Monday, April 17, 2017

Walk Thoughts #34: a quick supplement to the previous post

Several of the places that I've chosen to stay at—mainly because there's nothing else in the area, including campgrounds—bill themselves as "pensions." As an experienced Europe traveler, I think of a pension in a European way: it's a small, modest accommodation in a building that is run basically like a hotel or B&B. European pensions are no-frill places to flop down and get some rest. But what I'm now seeing, as I click the Naver Map links to look more closely at these Korean lodgings, is that the Korean notion of a pension is grandiose. These places look absolutely gorgeous, which means they've got to be expensive as hell. I'm currently scheduled to stay in five pensions; if each one runs $200 a night or more, I'll be hemorrhaging over $1000 during this walk. I'd much rather camp if it's going to be like that.

I'm going to call these various pensions and see what's up with their nightly rates, and whether they'll even accept a single traveler: most of the pensions I've looked at have vaulted, spacious interiors, and they seem prepped to accommodate entire families—in some cases, up to eight in a room. Do these places even have single rooms? I'm going to find out.
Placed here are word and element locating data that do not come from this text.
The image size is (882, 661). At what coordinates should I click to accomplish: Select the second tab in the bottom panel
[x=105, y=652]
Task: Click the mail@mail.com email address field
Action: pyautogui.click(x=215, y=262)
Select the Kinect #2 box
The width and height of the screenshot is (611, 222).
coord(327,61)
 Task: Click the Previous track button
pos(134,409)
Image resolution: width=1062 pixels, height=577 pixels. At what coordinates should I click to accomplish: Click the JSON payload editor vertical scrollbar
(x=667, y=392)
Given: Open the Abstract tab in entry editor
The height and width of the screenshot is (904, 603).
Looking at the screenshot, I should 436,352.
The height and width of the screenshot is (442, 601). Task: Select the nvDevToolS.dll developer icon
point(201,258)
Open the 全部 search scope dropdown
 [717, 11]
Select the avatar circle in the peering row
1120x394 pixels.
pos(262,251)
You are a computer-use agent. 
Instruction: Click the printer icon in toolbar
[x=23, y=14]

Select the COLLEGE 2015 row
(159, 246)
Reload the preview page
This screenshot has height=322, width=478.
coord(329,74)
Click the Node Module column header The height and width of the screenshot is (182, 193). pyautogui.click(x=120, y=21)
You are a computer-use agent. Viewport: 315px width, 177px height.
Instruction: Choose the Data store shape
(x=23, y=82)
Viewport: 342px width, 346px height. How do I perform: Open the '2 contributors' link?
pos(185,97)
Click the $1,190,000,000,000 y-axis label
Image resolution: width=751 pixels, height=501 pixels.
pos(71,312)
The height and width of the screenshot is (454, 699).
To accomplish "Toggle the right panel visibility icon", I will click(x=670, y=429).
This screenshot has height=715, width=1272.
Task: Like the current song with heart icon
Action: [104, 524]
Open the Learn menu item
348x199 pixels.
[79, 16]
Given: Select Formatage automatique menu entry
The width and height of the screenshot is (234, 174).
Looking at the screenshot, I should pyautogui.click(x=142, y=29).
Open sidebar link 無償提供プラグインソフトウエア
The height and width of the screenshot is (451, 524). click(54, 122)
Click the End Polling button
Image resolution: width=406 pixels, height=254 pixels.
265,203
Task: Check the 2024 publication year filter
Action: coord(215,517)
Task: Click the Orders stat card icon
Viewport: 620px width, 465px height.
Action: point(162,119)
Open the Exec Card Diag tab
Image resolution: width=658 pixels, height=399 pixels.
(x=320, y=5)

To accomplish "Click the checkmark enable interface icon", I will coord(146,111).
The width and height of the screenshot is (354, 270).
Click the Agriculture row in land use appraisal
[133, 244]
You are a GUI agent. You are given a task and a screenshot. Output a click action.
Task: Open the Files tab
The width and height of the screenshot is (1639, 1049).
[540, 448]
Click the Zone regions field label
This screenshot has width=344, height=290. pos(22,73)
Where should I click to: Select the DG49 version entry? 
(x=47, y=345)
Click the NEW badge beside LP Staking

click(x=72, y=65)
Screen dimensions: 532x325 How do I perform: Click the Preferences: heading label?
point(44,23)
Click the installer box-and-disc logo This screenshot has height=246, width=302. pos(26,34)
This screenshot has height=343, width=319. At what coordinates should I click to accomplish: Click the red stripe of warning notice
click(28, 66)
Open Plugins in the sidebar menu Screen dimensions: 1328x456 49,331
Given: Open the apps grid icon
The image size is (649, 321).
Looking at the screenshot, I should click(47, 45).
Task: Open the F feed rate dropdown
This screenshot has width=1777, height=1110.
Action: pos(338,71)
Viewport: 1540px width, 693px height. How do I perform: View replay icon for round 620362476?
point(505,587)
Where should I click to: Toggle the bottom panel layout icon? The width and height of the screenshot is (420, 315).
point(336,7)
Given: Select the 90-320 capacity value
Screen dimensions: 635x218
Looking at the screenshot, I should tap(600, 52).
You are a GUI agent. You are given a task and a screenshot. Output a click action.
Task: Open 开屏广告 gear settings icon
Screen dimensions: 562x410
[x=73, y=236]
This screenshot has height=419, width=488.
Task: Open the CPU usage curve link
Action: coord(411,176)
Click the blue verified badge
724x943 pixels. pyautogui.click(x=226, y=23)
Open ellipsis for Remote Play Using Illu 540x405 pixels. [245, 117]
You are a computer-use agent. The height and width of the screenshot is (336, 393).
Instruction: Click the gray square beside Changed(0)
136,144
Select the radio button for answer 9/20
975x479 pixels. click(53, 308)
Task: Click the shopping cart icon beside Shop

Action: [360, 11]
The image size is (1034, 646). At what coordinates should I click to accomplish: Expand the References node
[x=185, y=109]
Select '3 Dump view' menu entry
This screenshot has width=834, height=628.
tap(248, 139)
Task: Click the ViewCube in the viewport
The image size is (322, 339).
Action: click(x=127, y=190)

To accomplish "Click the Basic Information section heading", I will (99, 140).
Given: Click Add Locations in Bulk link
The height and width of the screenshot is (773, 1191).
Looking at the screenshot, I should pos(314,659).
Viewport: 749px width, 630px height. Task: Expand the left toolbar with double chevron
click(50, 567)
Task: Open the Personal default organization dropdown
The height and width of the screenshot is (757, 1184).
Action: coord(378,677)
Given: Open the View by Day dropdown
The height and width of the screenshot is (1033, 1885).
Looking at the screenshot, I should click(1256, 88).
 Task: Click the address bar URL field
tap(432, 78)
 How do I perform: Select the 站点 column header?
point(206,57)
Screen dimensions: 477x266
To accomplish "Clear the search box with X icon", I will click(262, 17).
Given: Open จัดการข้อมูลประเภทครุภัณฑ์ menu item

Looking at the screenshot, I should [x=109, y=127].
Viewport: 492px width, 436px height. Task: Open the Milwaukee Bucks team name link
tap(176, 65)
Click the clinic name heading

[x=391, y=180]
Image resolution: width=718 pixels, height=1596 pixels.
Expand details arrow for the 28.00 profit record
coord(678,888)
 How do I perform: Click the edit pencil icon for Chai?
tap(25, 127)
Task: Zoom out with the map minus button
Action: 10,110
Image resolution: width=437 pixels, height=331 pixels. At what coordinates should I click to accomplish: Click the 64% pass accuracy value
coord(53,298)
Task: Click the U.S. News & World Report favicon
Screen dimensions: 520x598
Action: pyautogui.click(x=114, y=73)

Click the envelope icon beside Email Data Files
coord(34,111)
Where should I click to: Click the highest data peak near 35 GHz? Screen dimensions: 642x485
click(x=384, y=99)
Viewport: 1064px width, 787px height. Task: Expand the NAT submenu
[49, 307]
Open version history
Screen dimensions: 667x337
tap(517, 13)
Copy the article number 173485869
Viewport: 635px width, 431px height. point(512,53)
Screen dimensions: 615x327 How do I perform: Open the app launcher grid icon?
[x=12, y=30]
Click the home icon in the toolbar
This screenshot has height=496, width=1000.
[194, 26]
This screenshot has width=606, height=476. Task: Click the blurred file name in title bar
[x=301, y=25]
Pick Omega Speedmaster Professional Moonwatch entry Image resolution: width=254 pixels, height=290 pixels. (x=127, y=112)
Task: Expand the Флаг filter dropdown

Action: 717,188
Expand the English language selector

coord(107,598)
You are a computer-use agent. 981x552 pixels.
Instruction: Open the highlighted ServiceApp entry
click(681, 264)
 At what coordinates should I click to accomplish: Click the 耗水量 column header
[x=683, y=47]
If it turns out that pensions are a no-go for whatever reason, then I'll just play it by ear and camp where I find a decent patch of earth.


Charles said...

I doubt very much those pensions are going to be that expensive. Possibly more expensive than you like, but they shouldn't be anywhere near $200 a night. If they are, I will be quite surprised.

(Although, if they are the only accommodations around, perhaps they will try to ream you....)

Kevin Kim said...

If the pensions are around $50-60 a night, I'll bite the bullet and stay in them. But if they're more like a Doubletree Inn, around $90-$120 a night, I'm going to hesitate. And $200 (by which I really mean W200,000) is a definite deal-breaker.

In any case, I'll call these places tomorrow during office hours and find out (1) whether they have facilities for a single traveler, and (2) how much accommodations cost. The nice thing about bringing camping equipment is that I have options.

John John McCrarey said...

Surely there must be love motels around. Even country folk cheat on their spouses now and again...

Kevin Kim said...


A lot of the people I'm talking with are having a hard time believing that South Korea has population-sparse areas, but it's true: once you leave the big cities, the country is wide open. Not exactly empty, of course, but civilization is definitely thin on the ground. If you watch some of those biking videos (type "four rivers biking korea" into a YouTube search window), you'll see what I mean.

At every stopping point, I've been looking and looking for any sort of lodging, but toward the end of this 23-day walk, there are spots where there's simply nothing there. And at the end of a walking day, I'm going to be too tired to think about walking an extra hour or two just to reach an inn or hotel... so camping it is!